Anomalous responses of tumor vasculature to norepinephrine and prostaglandin E2 in the rabbit.

Abstract

Twenty-five micrometer microspheres were used to compare blood flow to the V-2 carcinoma in the awake, unanesthetized rabbit with blood flow to other organs. Injection of norepinephrine (50 .mu.g) into the left ventricle caused a 41-fold [95% confidence interval = (25-69)] increase in tumor vascular resistance (P < 0.01). This was more than 1 order of magnitude greater than the increase in resistance in any other organ. Prostaglandin E2 (50 .mu.g) injected into the left ventricle caused a 7-fold (4-13) increase in tumor vascular resistance (P < 0.01) and no significant increase of the vascular resistance of other organs. The change in tumor vascular resistance was not completely due to an increased level of circulating catecholamines because a 2-fold (1.6-3.4) increase in the resistance (P < 0.01) was seen when prostaglandin E2 was injected into the left ventricle of animals pretreated with phenoxybenzamine.

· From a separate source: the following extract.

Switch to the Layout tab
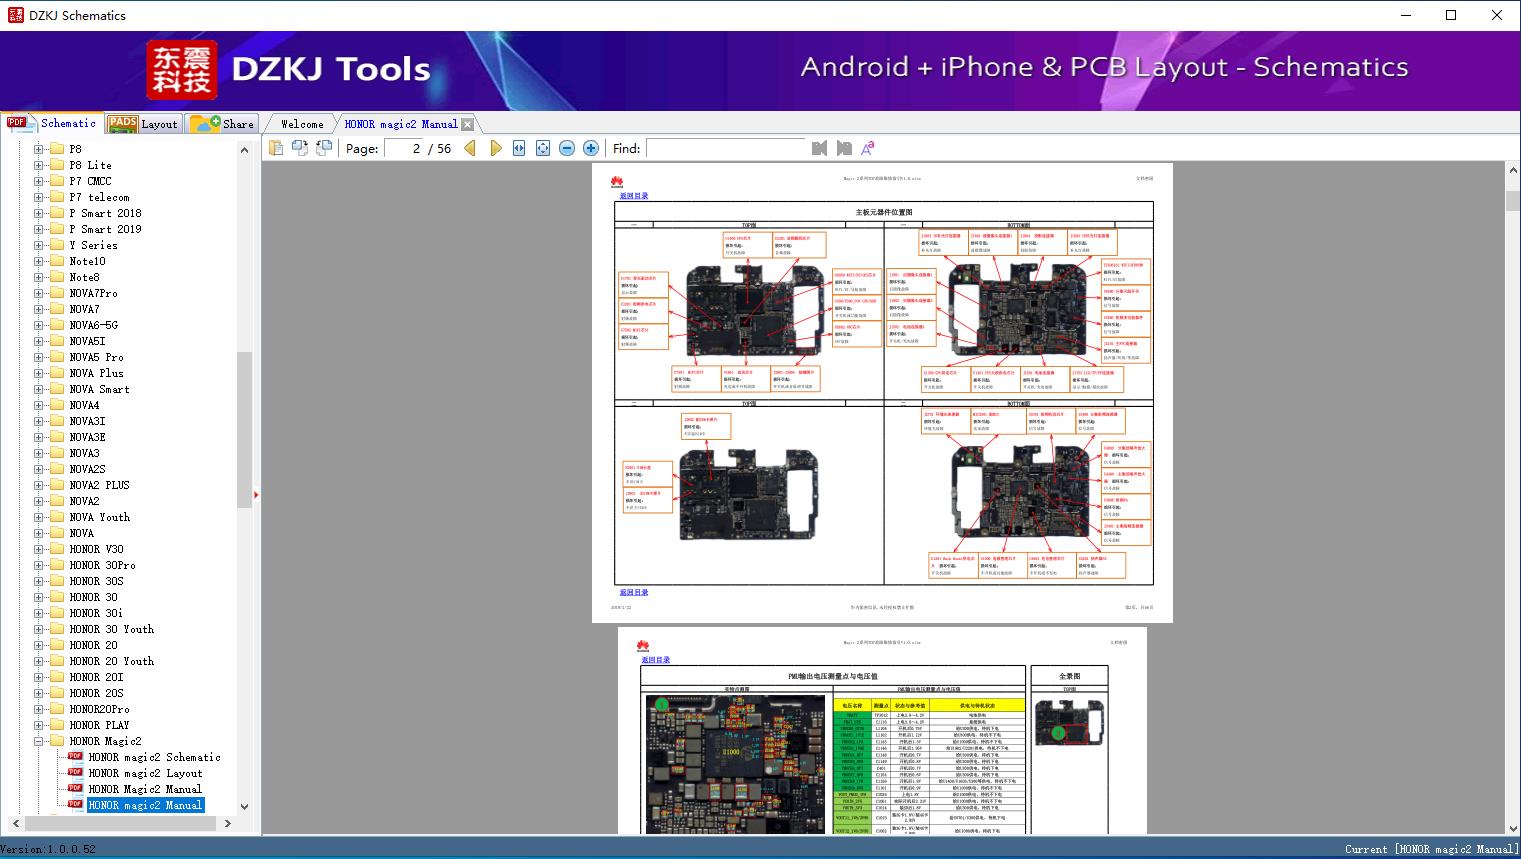1521x859 pixels. 143,124
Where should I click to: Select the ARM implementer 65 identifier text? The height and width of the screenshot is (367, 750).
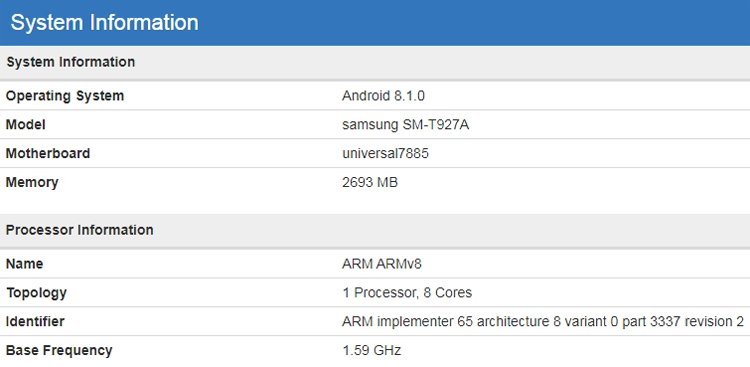(543, 322)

The prostaglandin E2-induced tumor vasoconstriction was not due to an increased level of circulating angiotensin II because in animals in which .alpha. and angiotensin receptors were blocked, prostaglandin E2 increased the tumor vascular resistance by a factor of 3 (2.3-5.5) (P < 0.01). The tumor vasculature appears to be hypersensitive to .alpha.-receptor activation and responds to prostaglandin E2 with vasoconstriction which cannot be accounted for by an increased level of circulating catecholamines or angiotensin II. In these experiments, the vasculature of the tumor responded to pharmacological agents in a manner that was not displayed by the vasculature of other organs. It may be possible to selectively control tumor blood flow without adversely affecting the blood flow to other organs of the host.